- Given exercise -
Convert the records from the line with "Task: Click plus" up to and including the line with "Looking at the screenshot, I should coord(269,471)." into a two-column CSV with the header text,answer. Give one row per record, with its text and its answer each in a single quoted field and any line breaks replaced by spaces.

++++++

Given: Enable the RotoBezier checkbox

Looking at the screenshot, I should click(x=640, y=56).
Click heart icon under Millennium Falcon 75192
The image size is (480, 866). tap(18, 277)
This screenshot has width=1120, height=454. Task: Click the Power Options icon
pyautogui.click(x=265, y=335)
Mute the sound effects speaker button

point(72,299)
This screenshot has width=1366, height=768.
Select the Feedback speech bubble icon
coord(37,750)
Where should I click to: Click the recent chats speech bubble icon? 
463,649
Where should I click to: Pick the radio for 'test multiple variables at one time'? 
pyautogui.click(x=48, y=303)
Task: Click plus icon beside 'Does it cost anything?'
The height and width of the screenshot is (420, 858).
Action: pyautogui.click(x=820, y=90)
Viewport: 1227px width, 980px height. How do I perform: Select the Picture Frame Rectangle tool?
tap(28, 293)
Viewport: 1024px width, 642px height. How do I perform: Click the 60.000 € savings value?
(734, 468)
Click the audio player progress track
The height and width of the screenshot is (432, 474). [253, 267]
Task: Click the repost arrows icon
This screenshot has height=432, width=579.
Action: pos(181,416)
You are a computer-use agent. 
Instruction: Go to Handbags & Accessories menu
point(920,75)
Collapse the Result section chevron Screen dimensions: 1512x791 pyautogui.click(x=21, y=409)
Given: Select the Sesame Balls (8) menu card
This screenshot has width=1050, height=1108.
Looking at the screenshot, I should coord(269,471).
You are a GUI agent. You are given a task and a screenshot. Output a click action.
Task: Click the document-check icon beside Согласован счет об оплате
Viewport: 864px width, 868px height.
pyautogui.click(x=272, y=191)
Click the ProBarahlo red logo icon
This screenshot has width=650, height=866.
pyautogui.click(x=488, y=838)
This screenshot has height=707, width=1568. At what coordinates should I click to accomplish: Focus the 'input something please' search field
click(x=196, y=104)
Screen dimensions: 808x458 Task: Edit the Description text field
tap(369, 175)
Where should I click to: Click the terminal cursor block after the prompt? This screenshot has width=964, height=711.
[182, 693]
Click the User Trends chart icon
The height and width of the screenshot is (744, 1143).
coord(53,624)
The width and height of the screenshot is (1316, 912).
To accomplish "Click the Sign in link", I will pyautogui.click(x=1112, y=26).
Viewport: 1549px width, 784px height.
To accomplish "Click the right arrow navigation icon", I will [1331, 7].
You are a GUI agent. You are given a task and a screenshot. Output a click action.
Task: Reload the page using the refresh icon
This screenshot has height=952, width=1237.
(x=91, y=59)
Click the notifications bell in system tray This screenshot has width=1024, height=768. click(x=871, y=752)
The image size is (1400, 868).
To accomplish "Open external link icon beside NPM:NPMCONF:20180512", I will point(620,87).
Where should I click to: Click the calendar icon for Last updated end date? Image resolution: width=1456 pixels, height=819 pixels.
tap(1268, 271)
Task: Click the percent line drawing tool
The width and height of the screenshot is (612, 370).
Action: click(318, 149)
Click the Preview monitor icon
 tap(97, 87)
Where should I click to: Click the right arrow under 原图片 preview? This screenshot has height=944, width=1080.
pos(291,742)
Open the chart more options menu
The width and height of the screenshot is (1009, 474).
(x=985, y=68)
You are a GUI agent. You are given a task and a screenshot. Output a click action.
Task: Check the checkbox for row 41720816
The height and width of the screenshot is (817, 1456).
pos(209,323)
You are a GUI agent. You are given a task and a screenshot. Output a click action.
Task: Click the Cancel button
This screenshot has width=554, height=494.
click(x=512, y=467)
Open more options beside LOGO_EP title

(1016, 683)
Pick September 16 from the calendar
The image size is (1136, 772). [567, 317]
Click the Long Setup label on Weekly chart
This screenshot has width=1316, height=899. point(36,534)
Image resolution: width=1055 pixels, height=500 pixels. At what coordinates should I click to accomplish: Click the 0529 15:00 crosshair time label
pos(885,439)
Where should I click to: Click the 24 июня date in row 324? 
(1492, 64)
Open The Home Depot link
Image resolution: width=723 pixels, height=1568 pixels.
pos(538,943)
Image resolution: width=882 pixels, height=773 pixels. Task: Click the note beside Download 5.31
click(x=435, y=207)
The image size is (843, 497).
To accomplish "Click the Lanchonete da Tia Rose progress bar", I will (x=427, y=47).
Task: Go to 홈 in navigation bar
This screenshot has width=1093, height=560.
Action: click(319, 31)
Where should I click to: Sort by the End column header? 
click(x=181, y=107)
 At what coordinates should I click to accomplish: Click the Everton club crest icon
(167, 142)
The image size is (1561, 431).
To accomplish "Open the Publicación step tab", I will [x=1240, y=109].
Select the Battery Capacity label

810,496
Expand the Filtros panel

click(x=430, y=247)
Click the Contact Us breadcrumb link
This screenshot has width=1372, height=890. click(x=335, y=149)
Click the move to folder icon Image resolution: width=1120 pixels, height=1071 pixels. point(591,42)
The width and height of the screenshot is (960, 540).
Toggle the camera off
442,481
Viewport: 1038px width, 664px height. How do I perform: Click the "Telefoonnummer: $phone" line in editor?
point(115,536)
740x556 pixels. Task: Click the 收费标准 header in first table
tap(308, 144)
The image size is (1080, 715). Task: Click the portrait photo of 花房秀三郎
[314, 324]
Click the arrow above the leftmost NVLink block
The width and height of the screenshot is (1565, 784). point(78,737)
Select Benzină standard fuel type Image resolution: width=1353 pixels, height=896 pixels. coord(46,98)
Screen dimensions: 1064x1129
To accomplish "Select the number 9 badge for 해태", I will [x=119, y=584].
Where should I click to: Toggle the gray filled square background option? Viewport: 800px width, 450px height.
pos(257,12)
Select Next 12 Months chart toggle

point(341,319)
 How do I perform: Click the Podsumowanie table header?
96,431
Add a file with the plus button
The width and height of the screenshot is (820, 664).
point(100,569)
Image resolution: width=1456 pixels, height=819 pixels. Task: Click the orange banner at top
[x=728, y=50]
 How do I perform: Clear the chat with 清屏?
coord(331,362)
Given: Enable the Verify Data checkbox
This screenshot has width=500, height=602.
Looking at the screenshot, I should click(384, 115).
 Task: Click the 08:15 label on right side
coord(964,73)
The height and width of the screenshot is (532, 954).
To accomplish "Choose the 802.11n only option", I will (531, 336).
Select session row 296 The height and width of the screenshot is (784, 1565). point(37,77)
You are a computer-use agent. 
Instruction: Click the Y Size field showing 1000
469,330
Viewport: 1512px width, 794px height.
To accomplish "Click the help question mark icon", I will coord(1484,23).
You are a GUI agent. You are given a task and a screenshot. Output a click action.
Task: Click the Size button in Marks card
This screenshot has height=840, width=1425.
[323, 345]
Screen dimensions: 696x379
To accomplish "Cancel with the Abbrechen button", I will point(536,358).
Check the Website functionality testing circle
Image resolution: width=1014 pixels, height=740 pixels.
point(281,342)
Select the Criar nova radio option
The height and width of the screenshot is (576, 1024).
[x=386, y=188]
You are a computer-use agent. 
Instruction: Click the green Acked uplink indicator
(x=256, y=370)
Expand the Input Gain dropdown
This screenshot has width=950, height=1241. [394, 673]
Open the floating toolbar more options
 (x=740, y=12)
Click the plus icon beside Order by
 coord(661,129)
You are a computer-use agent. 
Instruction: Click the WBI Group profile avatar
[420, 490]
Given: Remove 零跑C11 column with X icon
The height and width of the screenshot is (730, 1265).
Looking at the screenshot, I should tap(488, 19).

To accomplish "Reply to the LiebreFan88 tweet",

++++++

- Answer -
text,answer
"Task: Click plus icon beside 'Does it cost anything?' The height and width of the screenshot is (420, 858).","Action: pyautogui.click(x=820, y=90)"
"Viewport: 1227px width, 980px height. How do I perform: Select the Picture Frame Rectangle tool?","tap(28, 293)"
"Viewport: 1024px width, 642px height. How do I perform: Click the 60.000 € savings value?","(734, 468)"
"Click the audio player progress track","The height and width of the screenshot is (432, 474). [253, 267]"
"Task: Click the repost arrows icon This screenshot has height=432, width=579.","Action: pos(181,416)"
"You are a computer-use agent. Instruction: Go to Handbags & Accessories menu","point(920,75)"
"Collapse the Result section chevron Screen dimensions: 1512x791","pyautogui.click(x=21, y=409)"
"Given: Select the Sesame Balls (8) menu card This screenshot has width=1050, height=1108.","Looking at the screenshot, I should coord(269,471)."